Problem description
Your answer should consist of the lines below that hold the word "screenshot".

▼▼▼

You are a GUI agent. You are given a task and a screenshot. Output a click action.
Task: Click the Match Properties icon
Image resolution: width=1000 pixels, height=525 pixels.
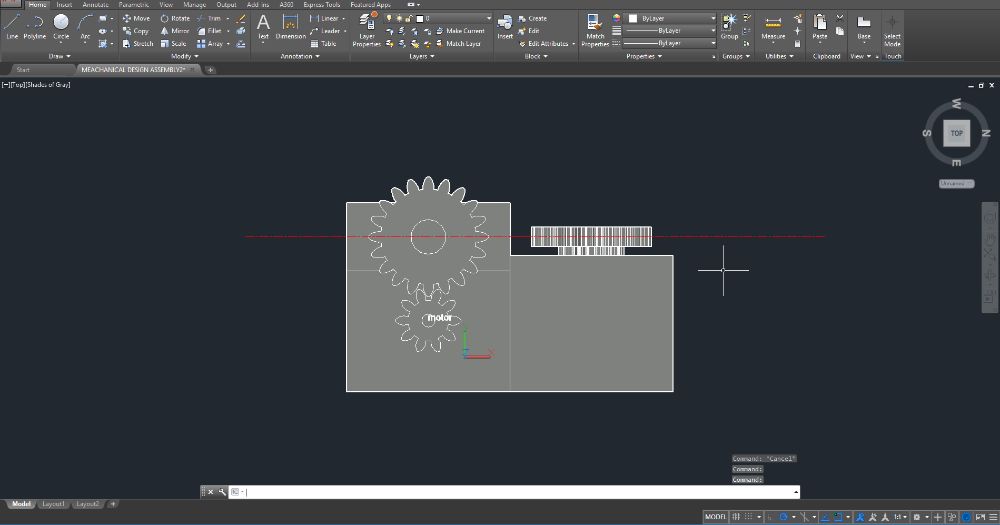coord(594,30)
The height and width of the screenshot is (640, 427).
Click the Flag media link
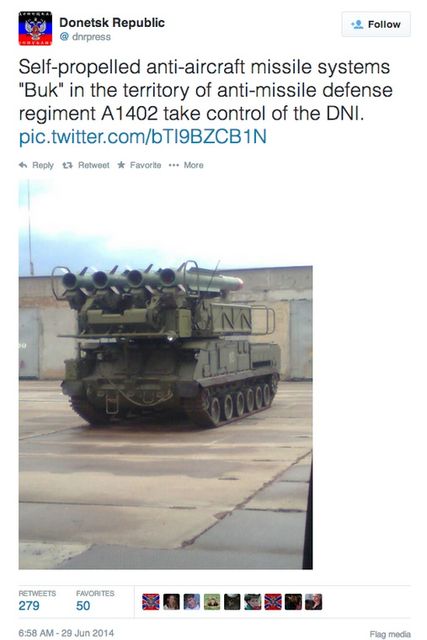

▲▲▲

Reply to the task
You are a GUI agent. You are given a task and a screenshot. Output a click action.
The height and width of the screenshot is (640, 427).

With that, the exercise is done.